Ten people sit on the bench for online harassment of the first lady of , , as the legal battle over false claims that the president’s wife was born a man named Jean-Michel Tronier enters the final stretch.
The trial in Paris comes against the backdrop of a defamation lawsuit filed in the US by French President Emmanuel Macron himself and his wife in late July against rumors circulating online that Brigitte Macron was born a man.
What is the trial about?
The online harassment trial is separate from the US case and relates to a complaint filed by Brigitte Macron in 2024. Ten defendants – eight men and two women, aged 41 to 60 – will stand trial in a Paris criminal court accused of online harassment aimed at Brigitte Macron. If convicted, they face up to two years in prison.

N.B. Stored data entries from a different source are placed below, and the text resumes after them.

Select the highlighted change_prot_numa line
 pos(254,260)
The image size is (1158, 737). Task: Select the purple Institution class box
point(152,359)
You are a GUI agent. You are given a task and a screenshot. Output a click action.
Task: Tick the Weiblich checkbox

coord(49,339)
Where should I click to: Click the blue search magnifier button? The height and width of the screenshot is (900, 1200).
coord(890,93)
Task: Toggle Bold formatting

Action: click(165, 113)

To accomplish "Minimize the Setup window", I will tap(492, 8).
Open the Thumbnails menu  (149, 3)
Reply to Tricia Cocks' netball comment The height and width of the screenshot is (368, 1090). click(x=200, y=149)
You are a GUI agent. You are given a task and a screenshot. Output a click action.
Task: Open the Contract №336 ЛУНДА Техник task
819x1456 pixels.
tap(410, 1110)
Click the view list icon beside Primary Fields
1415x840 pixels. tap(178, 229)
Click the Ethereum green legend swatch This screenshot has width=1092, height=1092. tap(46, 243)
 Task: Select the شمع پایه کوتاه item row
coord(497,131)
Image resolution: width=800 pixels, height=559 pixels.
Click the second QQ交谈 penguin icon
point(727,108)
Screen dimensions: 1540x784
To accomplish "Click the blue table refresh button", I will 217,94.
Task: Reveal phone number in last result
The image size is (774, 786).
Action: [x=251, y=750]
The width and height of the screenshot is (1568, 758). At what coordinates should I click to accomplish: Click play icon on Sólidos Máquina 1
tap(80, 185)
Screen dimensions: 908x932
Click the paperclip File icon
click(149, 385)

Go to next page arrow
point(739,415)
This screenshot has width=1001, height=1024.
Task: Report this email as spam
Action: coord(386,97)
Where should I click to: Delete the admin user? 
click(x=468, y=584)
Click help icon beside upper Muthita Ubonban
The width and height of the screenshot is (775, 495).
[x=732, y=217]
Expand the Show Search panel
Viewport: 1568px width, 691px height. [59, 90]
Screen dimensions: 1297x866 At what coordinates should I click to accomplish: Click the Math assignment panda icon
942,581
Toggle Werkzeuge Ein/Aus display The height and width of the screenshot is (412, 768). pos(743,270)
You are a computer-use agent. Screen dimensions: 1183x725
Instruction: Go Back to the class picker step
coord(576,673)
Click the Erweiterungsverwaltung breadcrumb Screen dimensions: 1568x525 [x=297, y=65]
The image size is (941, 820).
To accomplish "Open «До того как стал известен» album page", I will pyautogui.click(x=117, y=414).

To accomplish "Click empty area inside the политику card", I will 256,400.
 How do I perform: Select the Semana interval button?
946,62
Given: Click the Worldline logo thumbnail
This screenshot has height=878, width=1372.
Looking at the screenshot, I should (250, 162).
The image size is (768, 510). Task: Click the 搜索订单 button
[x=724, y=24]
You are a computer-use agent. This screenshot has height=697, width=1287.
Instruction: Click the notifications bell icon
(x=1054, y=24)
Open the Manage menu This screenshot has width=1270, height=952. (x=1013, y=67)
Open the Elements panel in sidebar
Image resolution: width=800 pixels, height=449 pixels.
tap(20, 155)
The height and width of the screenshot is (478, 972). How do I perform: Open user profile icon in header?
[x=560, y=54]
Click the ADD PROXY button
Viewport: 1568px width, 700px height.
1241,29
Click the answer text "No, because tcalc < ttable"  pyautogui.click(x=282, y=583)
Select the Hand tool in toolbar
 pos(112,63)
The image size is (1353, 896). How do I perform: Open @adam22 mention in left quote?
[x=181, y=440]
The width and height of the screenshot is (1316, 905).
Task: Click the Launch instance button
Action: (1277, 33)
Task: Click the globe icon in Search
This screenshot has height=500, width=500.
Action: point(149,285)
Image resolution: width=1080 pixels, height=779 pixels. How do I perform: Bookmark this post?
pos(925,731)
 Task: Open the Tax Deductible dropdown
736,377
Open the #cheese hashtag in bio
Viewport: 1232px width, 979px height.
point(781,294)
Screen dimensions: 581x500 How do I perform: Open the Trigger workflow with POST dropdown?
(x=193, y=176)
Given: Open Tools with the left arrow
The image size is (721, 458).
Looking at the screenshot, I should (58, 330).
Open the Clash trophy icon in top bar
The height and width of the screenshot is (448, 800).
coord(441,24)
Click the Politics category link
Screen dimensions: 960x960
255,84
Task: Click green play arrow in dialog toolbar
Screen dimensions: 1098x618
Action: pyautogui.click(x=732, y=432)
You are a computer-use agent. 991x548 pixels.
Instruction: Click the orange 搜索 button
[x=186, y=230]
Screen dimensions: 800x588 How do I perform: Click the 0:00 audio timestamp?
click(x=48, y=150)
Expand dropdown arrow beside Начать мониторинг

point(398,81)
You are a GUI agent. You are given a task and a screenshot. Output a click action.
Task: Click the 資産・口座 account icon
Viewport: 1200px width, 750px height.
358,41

The defendants, who deny the charges, are accused of making a series of malicious comments about Brigitte Macron’s gender and sexuality, some of which even equated her age difference with her husband to “pedophilia”, according to prosecutors.
France’s first lady filed a complaint in Paris in August 2024, which led to an investigation into online harassment and arrests in December 2024 and February 2025.
Who are on trial?
Among the defendants is 41-year-old Aurelien Poirson-Atlan, a columnist known on social media as “Zoé Sagan” and often linked to conspiracy theory circles.
The defendants also include a woman who has been sued for defamation by Brigitte Macron in 2022, 51-year-old Delphine J., a self-proclaimed psychic who goes by the pseudonym Amandine Roy.
In 2021, she published a four-hour interview with “independent journalist” Natasha Ray on her YouTube channel, in which she claimed that Brigitte Macron, whose maiden name is Tronier, was once a man named Jean-Michel Tronier.
The two women, who have pleaded not guilty, were ordered to pay restitution to Brigitte Macron and her brother in 2024, but their convictions were overturned on appeal. The appeal court verdict did not imply that the claims that Brigitte Macron was a man were true, but the judges ruled that the complaint against the women did not fall within the definition of defamation.
Brigitte Macron and Jean-Michel Tronier have appealed the case to France’s highest appeals court, the Court of Cassation.
What’s up with the lawsuit in the US
As for Macron’s lawsuit in the US, it is directed against the “clear and destructive lies” reproduced online by right-wing podcaster Candace Owens about 72-year-old Brigitte Macron. The lawsuit said the evidence clearly belies this “grotesque narrative,” which has turned into “a campaign of international humiliation” and “relentless intimidation on a global scale.”
In their lawsuit, the Macrons argue that the allegation that Brigitte Macron was born a man named Jean-Michel Tronier is completely false and that Tronier is actually Brigitte Macron’s 80-year-old brother. He lives in the northern French city of Amiens, where he grew up with Brigitte and four other siblings in a family famous for its local chocolate business. He was publicly present with Brigitte at the two presidential inaugurations of Emmanuel Macron in 2017 and 2022.
Since the election of Emmanuel Macron in 2017, claims that Brigitte Macron is a man have been circulated by far-right circles and conspiracy theorists in France and the US. The presidential couple filed a US defamation lawsuit in July against Owens, who created a series called “Becoming Brigitte,” alleging (she too) that France’s first lady was born male.
The Macrons plan to offer “scientific” evidence and photographs proving the first lady was not born male, according to their US lawyer.